Soon, I soothed myself, this avidity would abate. And it has – three months later – I’m less frantic, more focused, less mastered by my incubus. Whatever my fever, it broke, I survived, I can make a topic of it, no crying over spilt milk. But why, I keep wondering, why?
November Fifth unraveled me. We selected as leader the embodiment of everything wrong with our kind. I won’t repeat why I felt this – my rhetoric exhausts me – but I felt it in every fiber. Making the mistake the first time was bad – but to repeat it? “After such knowledge,” groaned T.S. Eliot’s Gerontion, “what forgiveness?”
If my species could misbehave so vilely, I wanted out. Jonathan Swift, in his epitaph, welcomed the relief of the grave, where “saeva indignatio – savage indignation” would no longer lacerate his breast. I did not want to die, just forget. Backgammon abducted my intellect so it couldn’t brood. Backgammon played fast makes the brain pant. I was free here. Winning or losing scarcely mattered so long as I didn’t have to think.

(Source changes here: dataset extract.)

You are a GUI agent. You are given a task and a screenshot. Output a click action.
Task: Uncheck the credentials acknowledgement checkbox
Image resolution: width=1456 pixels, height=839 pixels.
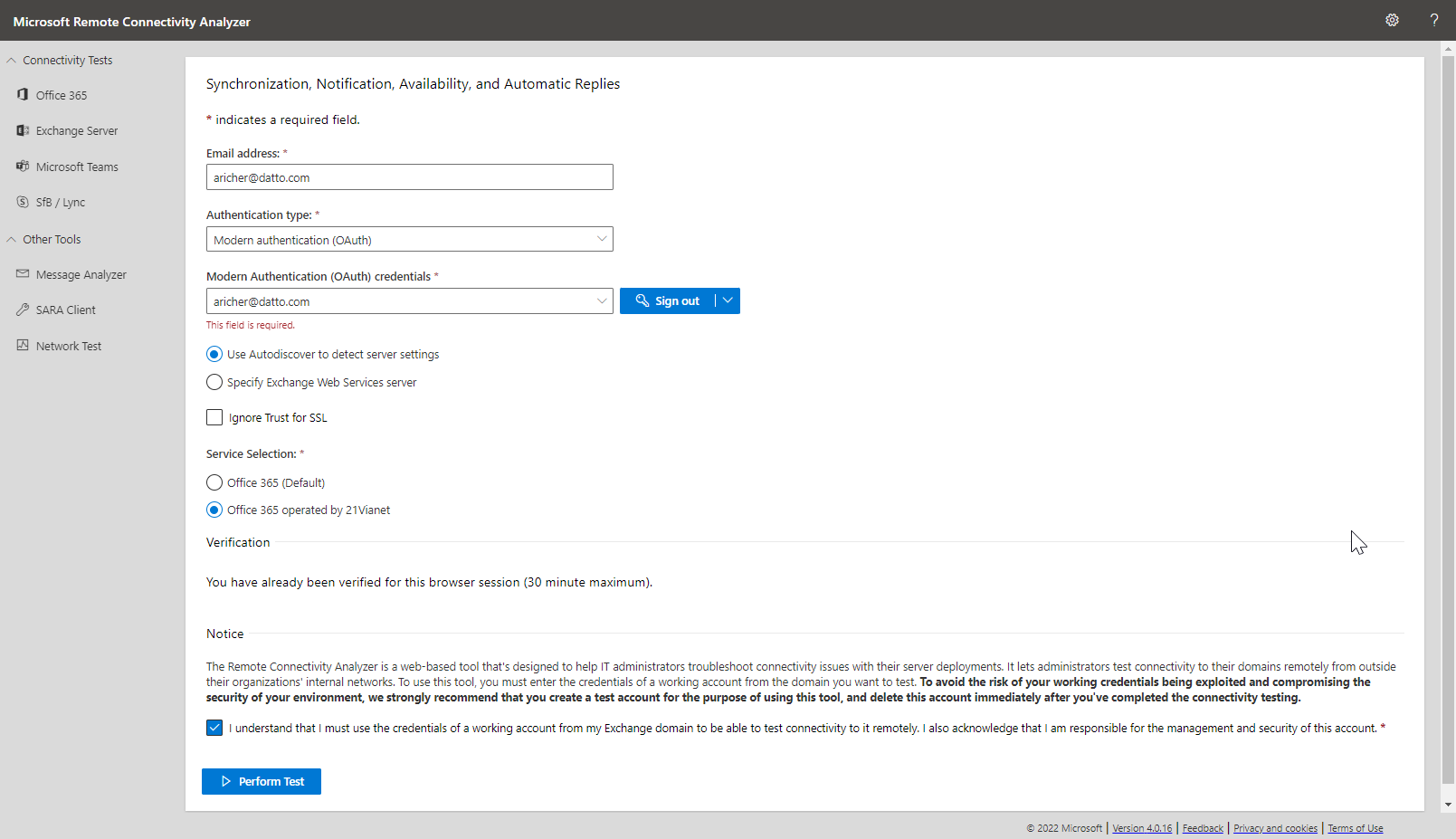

Brains heal like other body parts. Mine knew it needed separation to recuperate so insisted on it, my directives be damned. I had to ingest and digest this bitter realization: I had been a fool to trust the essential sense of my tribe. So be it. I would find my way back to hallelujah notwithstanding the facts.
Gladness is an achievement, not a condition. This took me a lifetime to realize. We make ourselves rejoice – because gladness is preferable, a gift to all. Art is our prosthesis, our essential crutch, reminding us of the beauty of being. Art is gladness in action. This was Auden’s conclusion in his beautiful poem mourning and celebrating Yeats:
Follow, poet, follow right
To the bottom of the night,
With your unconstraining voice
Still persuade us to rejoice…
In the deserts of the heart
Let the healing fountain start,
In the prison of his days
Teach the free man how to praise.
Backgammon, it turns out, was my brain’s healing spa. I return refreshed.